La maison Heureuse est la première à accueillir des réfugiés espagnols dès 1937 après la première importante vague de départ. Ils sont 579 enfants et 46 adultes espagnols pour les encadrer à Boyardville en mars 1939 en provenance pour la plupart de la colonie de Llansa en Catalogne, proche de la frontière française. Le comité d’accueil aux enfants d’Espagne demande au préfet du département d’accorder une carte de travail à Paula Feldstein qui assure la direction de la colonie de Boyardville depuis 1937. Infirmière et ancienne directrice de la colonie de Llansa, elle est arrivée en France en accompagnant les enfants de cette colonie.
Le deuxième foyer des jeunes réfugiés espagnols se trouve à l’abbaye de l’Ormeau, située à Saint-Denis, à l’origine une œuvre de cure marine pour enfants fondée en 1920 par l’Œuvre d’éducation physique et morale. Le 1er mars 1939, le directeur de la colonie envoie au préfet quelques photos montrant la fête donnée par les 415 réfugiés espagnols dans l’après-midi de Mardi gras à la population oléronaise. A l’approche de l’été se pose la question du maintien des réfugiés espagnols dans les colonies ou de leurs affectations dans d’autres lieux afin de libérer les différentes colonies pour pouvoir accueillir les petits français durant les vacances estivales à qui on donne la préférence. Le préfet, dans une lettre du 27 mars au ministre de l’Intérieur, demande «si je puis dès maintenant prendre, d’accord avec mes collègues de la frontière, des dispositions voulues pour leur rapatriement. L’évacuation des locaux serait d’autant plus souhaitable que la saison approche où les colonies de vacances françaises vont occuper les locaux.» C’est dans le même esprit que le ministre de la Santé publique demande dans un courrier daté du 31 mars au préfet de bien vouloir prévoir un autre hébergement pour les enfants espagnols de la Maison Heureuse car cette dernière doit accueillir 750 petits français durant l’été.
La commission d’aide aux enfants espagnols réfugiés en France indique au préfet les dispositions prises pour la Maison Heureuse : «Nous avons l’honneur de vous confirmer notre lettre du 9 courant concernant une partie des enfants de la colonie de Llansa (80 environs) hébergés actuellement à Boyardville, île d’Oléron.

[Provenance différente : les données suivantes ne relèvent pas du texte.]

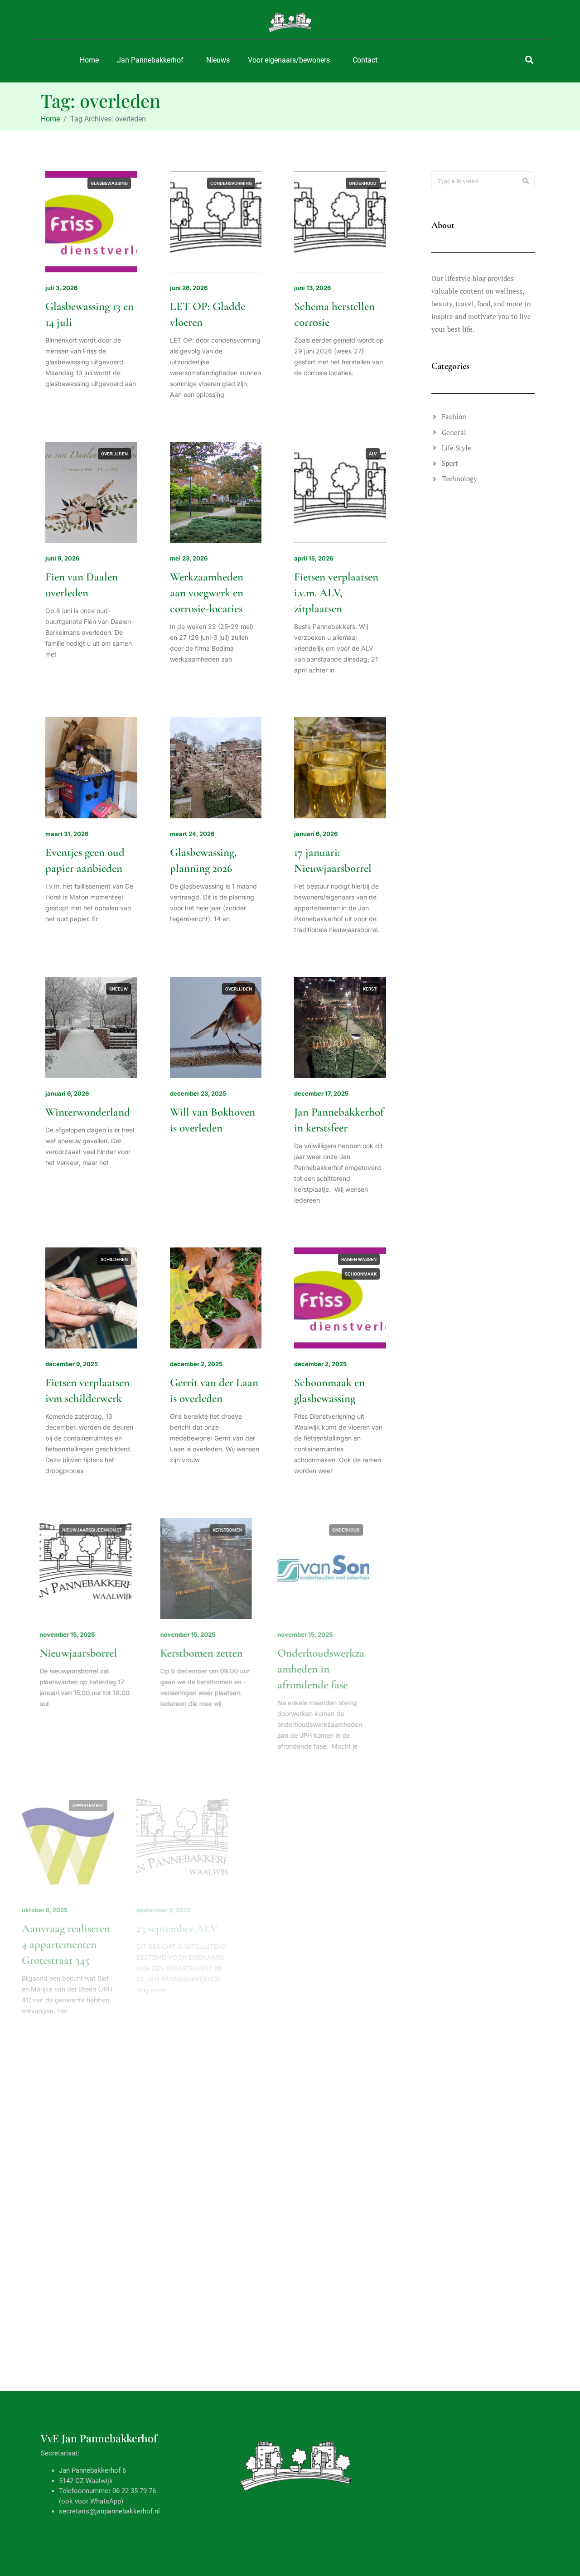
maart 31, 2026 (66, 833)
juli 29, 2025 (63, 2196)
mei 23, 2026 (189, 558)
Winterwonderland (87, 1112)
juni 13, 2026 (312, 287)
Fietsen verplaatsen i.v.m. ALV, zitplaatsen (336, 592)
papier (120, 2362)
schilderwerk (360, 1834)
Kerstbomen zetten (211, 1653)
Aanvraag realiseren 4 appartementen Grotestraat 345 (89, 1944)
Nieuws (218, 60)
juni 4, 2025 (187, 2466)
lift (247, 2091)
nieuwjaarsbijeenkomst (98, 1529)
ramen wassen (359, 1259)
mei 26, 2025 (313, 2466)
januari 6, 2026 (316, 833)
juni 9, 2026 (62, 558)
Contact (365, 60)
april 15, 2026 (313, 558)
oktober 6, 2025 (68, 1910)
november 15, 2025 (73, 1634)
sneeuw (118, 988)
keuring (223, 2091)
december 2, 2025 (196, 1364)
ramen (244, 2362)
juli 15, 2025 (187, 2196)
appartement (112, 1805)
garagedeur (362, 2362)
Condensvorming (231, 183)
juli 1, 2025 (61, 2466)
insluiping (115, 2106)
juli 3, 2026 (61, 287)
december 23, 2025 (198, 1093)
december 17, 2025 (321, 1093)
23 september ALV (210, 1928)
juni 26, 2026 (189, 287)
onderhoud (363, 183)
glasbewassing (109, 183)
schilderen (114, 1259)
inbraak (118, 2091)
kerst (370, 988)
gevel (332, 2091)
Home (89, 60)
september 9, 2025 (197, 1910)
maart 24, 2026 (192, 833)
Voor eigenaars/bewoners (289, 60)
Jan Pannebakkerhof (150, 60)
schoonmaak (361, 1273)
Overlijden (114, 453)
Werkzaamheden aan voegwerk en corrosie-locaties (206, 592)
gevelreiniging (359, 1805)
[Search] (525, 181)
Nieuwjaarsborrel (84, 1653)
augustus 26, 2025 (321, 1910)
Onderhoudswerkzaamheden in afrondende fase (337, 1669)
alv (373, 453)
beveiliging (85, 2091)
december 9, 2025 (71, 1364)
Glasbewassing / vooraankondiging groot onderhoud (210, 2501)
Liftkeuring (195, 2215)
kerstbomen (237, 1529)
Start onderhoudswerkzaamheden (338, 1944)
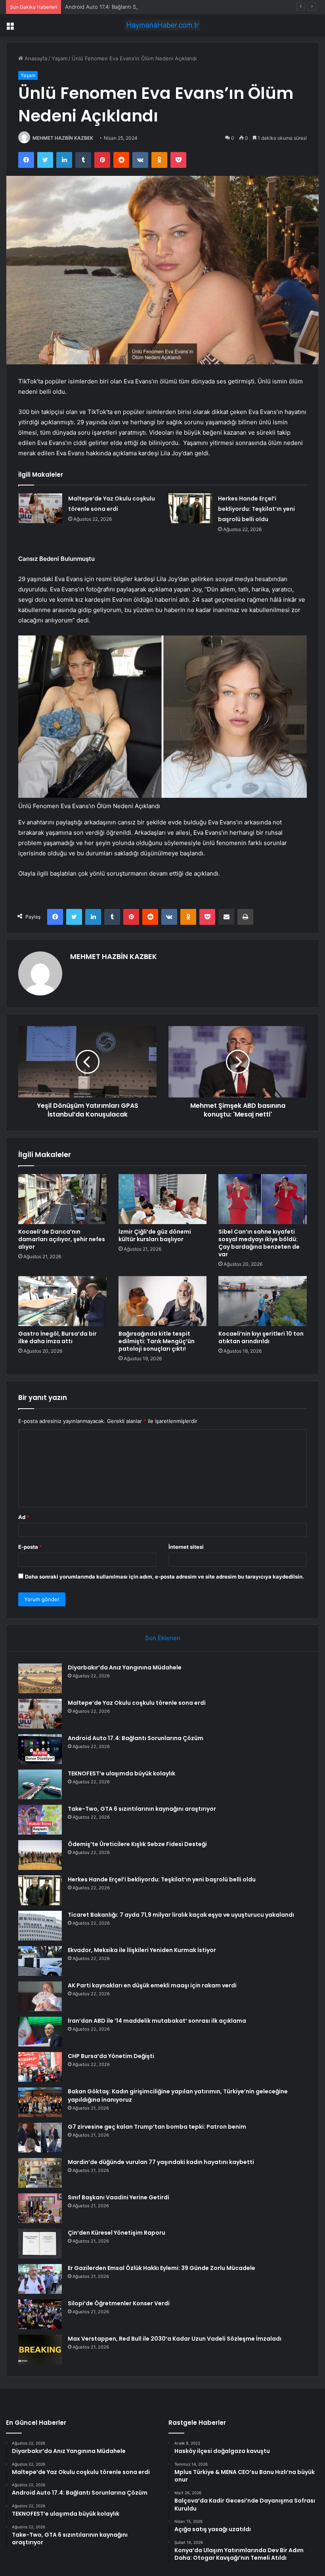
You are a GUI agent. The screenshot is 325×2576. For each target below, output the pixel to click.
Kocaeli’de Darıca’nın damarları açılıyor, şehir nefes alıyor (61, 1239)
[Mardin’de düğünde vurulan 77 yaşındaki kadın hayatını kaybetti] (40, 2173)
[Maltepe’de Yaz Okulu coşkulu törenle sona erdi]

Nous avons loué pour leur hébergement une ferme située à Chéray, commune de Saint-Georges , mais cet immeuble exigeant une remise en état, nous avons demandé à M. Fauconnet, directeur de l’union de Coopérateurs, à Paris, propriétaire de la Maison Heureuse à Boyardville, de bien vouloir autoriser les enfants, dont la liste a été communiquée à la direction de la colonie scolaire, à séjourner pendant les huit ou dix jours nécessités pour les réparations. Monsieur Fauconnet nous a donné son accord par téléphone.» Le 17 juin, les enfants de la colonie de Llansa sont transférés vers Chéray. Les enfants ne pouvant pas être logés dans cette ferme sont redirigés vers l’île de Ré. Pour faciliter l’arrivée des enfants à Chéray, le préfet demande au général commandant la 18e Région militaire de mettre à disposition de Mme Feldstein une corvée de la Compagnie disciplinaire du Château-d’Oléron pour nettoyer les bâtiments de Chéray.
La directrice de la colonie de l’abbaye de l’Ormeau écrit également au préfet le 6 juin 1939 dans le but de libérer la colonie pour pouvoir accueillir les petits français qui viennent chaque été en colonie de vacances dans l’île d’Oléron. La directrice trouve elle-même une solution alternative pour les petits réfugiés espagnols en proposant de les déplacer dans un autre centre de son association, le Moulin du Frêne, situé à proximité, à un kilomètre de Saint-Denis. Depuis deux ans des travaux importants y ont été effectués pour pouvoir recevoir une nouvelle colonie et les 340 petits espagnols de l’abbaye de l’Ormeau pourraient y loger. «Du fait que nous avons réservé entièrement l’établissement du Moulin du Frêne à l’hébergement des réfugiés espagnols, et fait certains frais dans cet établissement, nous n’avons pas de hâte particulière à le vider des réfugiés espagnols, puisque nous avons pris toutes nos dispositions pour ne pas y mettre de colonie de vacances cet été. Au contraire, le chiffre optimum pour l’effectif de cet établissement se plaçant entre 340 et 390, je me permets de vous signaler qu’il pourrait y avoir éventuellement là encore un certain nombre de places libres pour des réfugiés espagnols», écrit la directrice le 27 juin 1939. Cette solution est accueillie favorablement par la préfecture.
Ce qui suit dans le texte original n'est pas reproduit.